The Clearing (Part One)

Last winter, I sat in a one-room cottage and watched almost everything I ever wrote burn up inside a small wood-pellet stove. The cottage stood within a clearing of dense, snow-covered forest, where all that could be heard were the wind and the hungry crackling of fire.

Earlier that year, I’d found myself lying in a hammock beside another nearby cottage. My family didn’t know it, but I’d gone to see a shaman who, over the course of twenty-four hours, offered me an impressive panoply of plant medicines to clear out the“debris” from my subconscious mind. These included eye drops of sanaga, two brews of yage tea, and several doses of rappe powder, which he blew from an animal horn into each of my nostrils. Lastly, the shaman singed five points of skin above my ankle, allowing the cleansing magic of kambo, a slime scraped from the backs of Amazonian frogs, to penetrate my bloodstream.

For all this, I barely experienced any of the violent purging, hallucinations, or revelations so common among these rituals. Even the shaman was baffled. (I do, however, remember a long trip to the outhouse and a moving conversation with my truck; and when I thanked the shaman the next morning for the carrots he’d cooked for dinner, he laughed and told me they were lentils.) Driving back home to my family, what I mostly felt was disappointed and confused.

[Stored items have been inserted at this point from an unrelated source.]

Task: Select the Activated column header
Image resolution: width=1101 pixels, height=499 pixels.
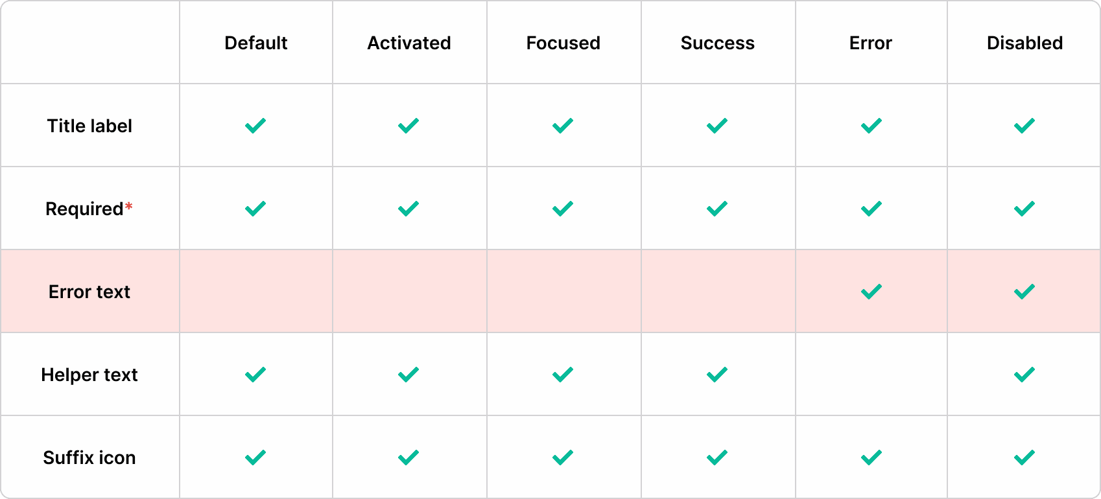Action: [409, 43]
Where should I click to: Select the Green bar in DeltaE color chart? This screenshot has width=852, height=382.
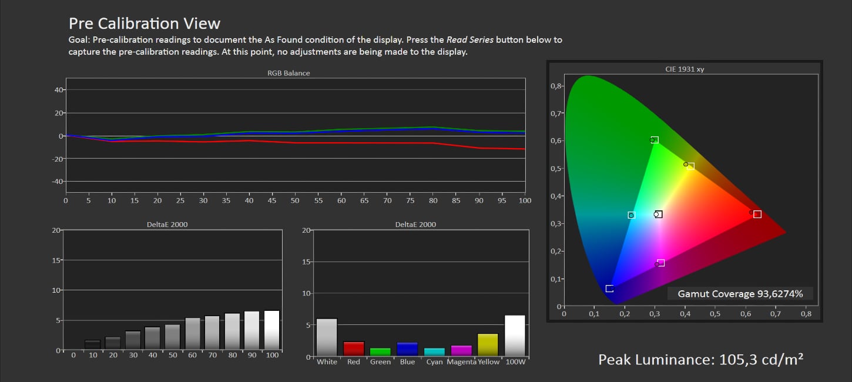tap(380, 351)
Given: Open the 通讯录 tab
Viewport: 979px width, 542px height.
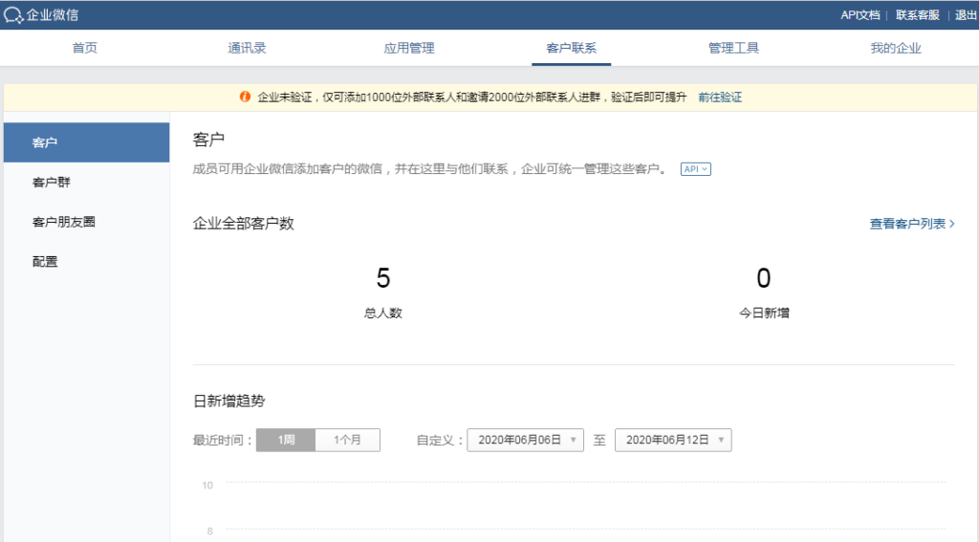Looking at the screenshot, I should coord(247,48).
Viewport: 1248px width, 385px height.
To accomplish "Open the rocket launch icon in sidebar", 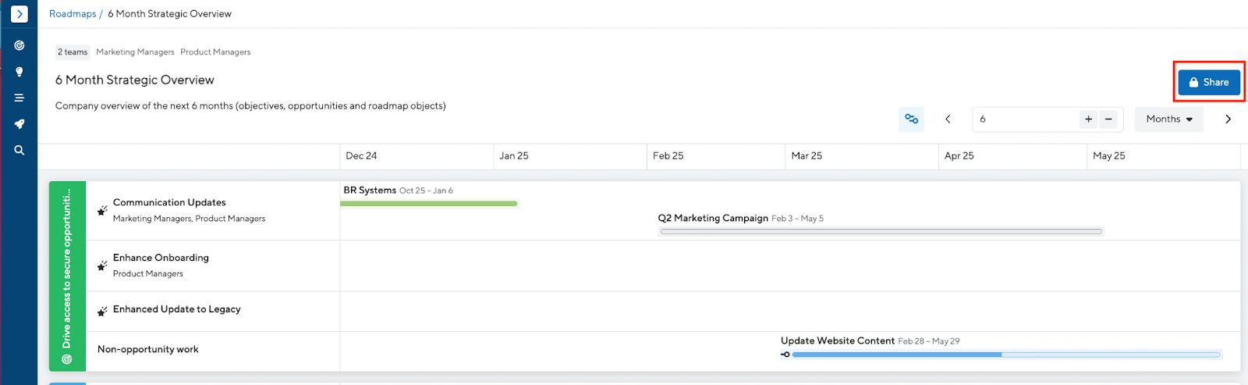I will click(19, 124).
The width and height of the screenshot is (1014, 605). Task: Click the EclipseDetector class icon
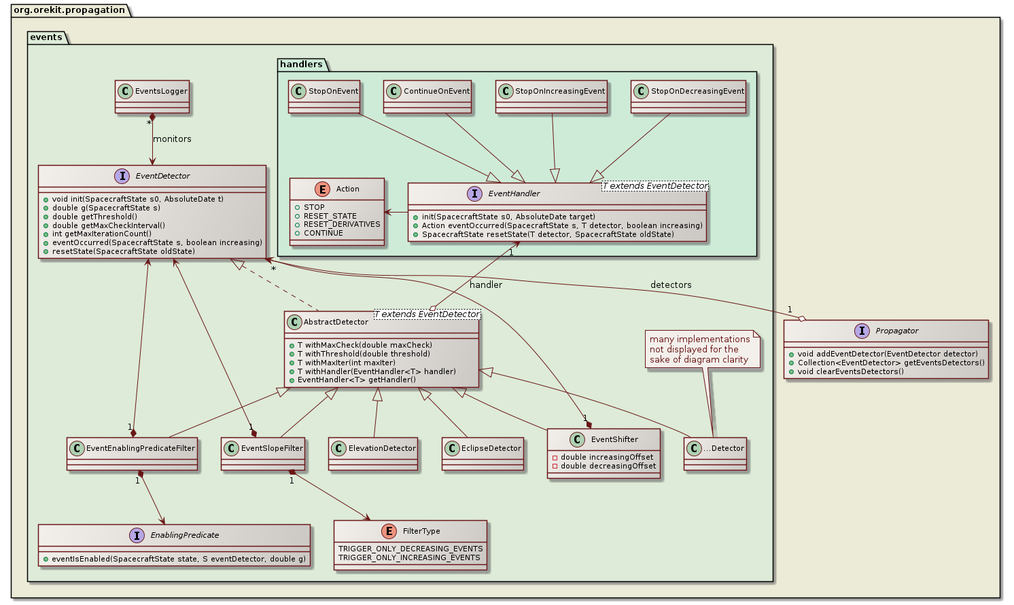coord(453,448)
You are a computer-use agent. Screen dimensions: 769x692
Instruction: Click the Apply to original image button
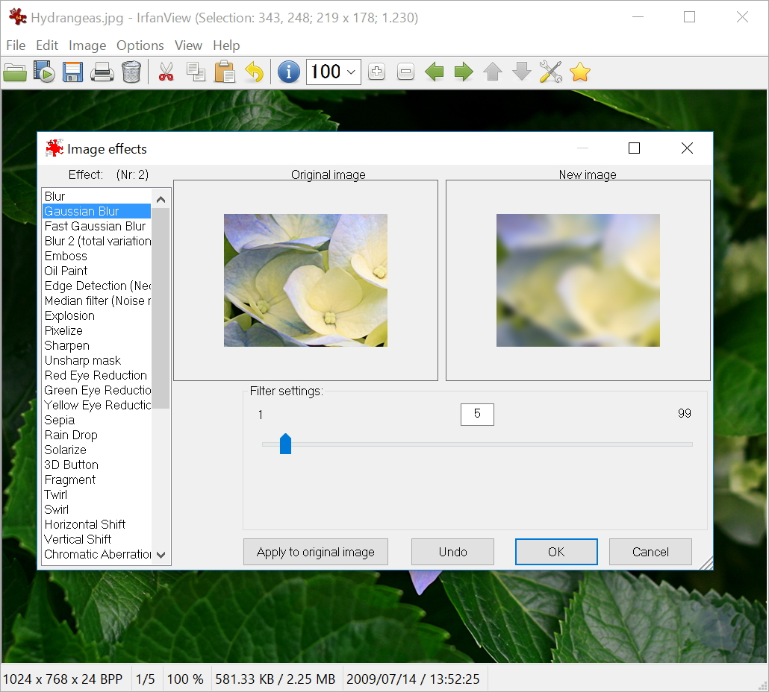tap(315, 552)
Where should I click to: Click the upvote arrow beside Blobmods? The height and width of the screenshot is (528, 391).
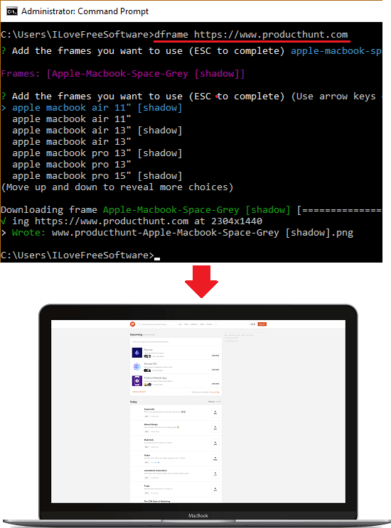pyautogui.click(x=215, y=444)
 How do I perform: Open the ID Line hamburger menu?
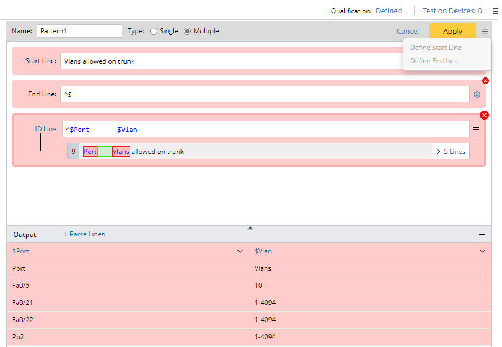point(475,130)
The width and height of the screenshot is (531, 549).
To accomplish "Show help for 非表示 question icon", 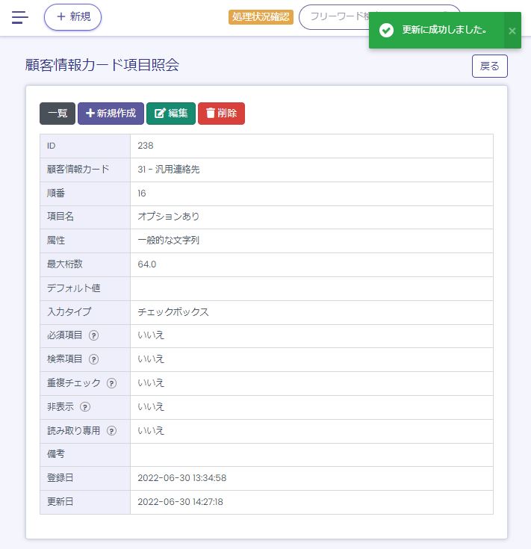I will point(85,407).
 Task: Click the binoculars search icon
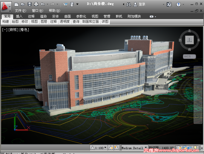[x=129, y=4]
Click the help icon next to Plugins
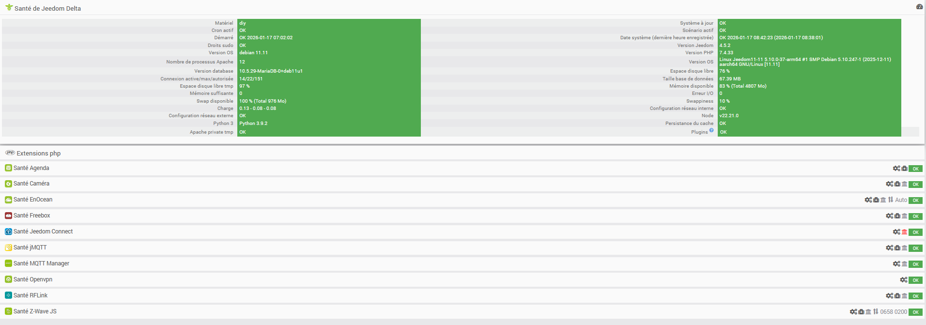 pos(711,130)
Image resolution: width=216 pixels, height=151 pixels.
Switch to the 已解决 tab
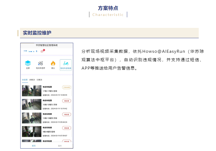pyautogui.click(x=39, y=80)
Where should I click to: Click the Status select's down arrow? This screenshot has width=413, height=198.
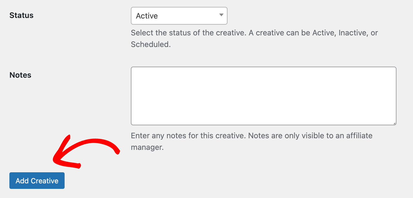pos(221,15)
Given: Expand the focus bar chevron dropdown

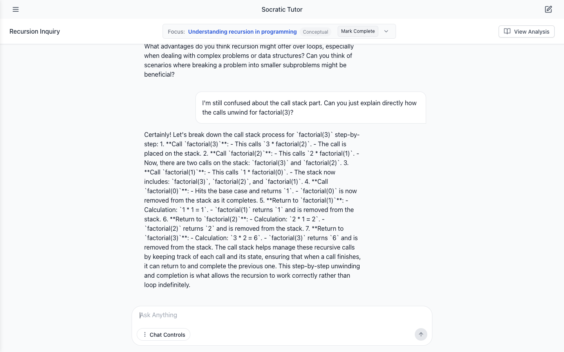Looking at the screenshot, I should click(386, 31).
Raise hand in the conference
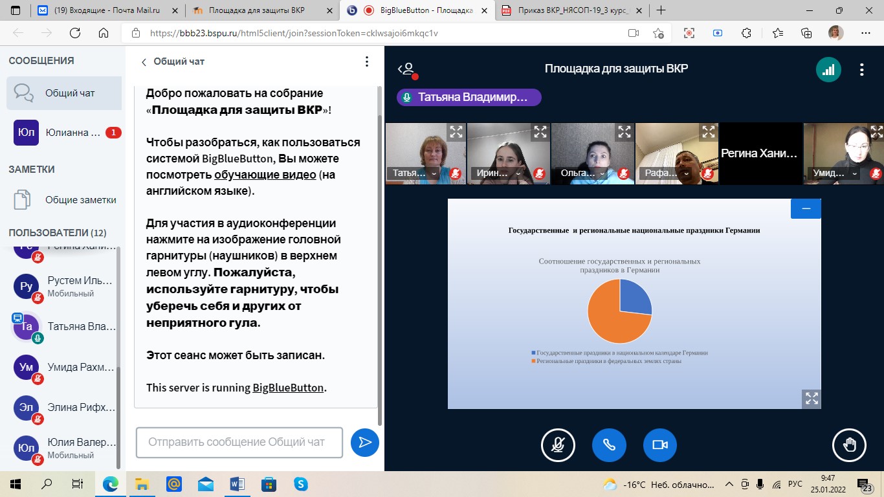Screen dimensions: 884x497 [848, 445]
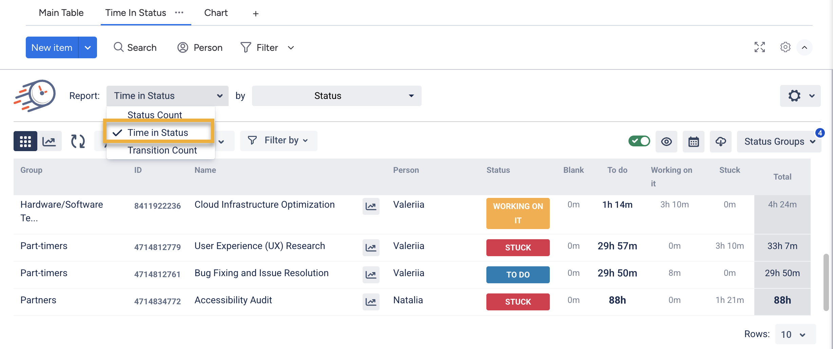This screenshot has width=833, height=349.
Task: Choose Transition Count from report menu
Action: [x=162, y=150]
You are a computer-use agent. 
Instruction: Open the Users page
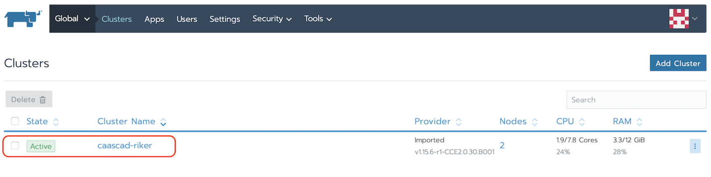(187, 19)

And now, six months later, came the unexpected catharsis I’d been looking for the summer before, as I watched the stories of my life disappear before me. Most of my writing had been born out of disappointment and restlessness I no longer felt. I was ready to release the memories of failed relationships, dashed hopes, and tragic losses that I’d stored for years inside of envelopes and drawers. I wanted, instead, to live inside the rawness of each new moment, to allow the heat of emotion to burn inside me as it came. No judgment, no attachment, no regret.